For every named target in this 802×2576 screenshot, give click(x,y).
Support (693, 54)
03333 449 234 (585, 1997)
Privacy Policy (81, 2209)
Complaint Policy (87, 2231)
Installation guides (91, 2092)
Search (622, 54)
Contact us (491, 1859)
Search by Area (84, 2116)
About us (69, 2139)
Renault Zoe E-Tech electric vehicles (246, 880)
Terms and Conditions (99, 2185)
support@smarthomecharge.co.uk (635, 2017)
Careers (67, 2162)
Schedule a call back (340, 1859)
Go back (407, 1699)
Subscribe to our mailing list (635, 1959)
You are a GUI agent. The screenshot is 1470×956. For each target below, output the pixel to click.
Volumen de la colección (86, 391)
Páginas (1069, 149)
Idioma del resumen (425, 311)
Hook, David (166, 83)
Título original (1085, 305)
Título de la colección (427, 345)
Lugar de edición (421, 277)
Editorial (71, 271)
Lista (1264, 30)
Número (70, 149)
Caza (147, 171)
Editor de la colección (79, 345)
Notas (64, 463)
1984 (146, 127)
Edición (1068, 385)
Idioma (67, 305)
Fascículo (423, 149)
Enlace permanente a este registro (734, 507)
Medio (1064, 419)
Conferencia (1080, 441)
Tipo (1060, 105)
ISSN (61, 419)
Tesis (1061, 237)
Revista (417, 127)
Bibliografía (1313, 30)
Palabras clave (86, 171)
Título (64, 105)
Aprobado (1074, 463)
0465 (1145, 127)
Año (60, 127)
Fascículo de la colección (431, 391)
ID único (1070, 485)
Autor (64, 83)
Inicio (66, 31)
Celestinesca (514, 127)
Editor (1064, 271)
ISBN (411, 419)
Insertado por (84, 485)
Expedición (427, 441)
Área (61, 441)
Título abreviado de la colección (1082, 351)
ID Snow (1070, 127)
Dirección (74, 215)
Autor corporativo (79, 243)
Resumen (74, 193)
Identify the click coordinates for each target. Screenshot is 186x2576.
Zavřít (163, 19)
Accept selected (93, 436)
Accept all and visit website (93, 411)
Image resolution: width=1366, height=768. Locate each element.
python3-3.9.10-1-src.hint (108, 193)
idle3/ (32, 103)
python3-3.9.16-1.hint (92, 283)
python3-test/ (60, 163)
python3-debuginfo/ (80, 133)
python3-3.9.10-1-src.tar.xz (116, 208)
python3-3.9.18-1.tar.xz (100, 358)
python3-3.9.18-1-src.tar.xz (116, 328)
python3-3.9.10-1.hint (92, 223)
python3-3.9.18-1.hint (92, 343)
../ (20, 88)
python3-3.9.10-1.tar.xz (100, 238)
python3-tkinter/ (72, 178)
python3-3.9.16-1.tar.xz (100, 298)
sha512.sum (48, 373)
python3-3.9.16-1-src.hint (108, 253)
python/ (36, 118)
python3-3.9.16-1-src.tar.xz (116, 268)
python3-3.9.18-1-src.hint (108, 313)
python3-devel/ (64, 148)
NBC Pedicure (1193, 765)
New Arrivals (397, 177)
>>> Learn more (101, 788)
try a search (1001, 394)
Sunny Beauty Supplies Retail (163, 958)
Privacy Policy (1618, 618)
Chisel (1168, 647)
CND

=-=-=-=-=

Check each line of the records above, and copy those that hold the word "Accept".

Solution below:
Accept selected (93, 436)
Accept all and visit website (93, 411)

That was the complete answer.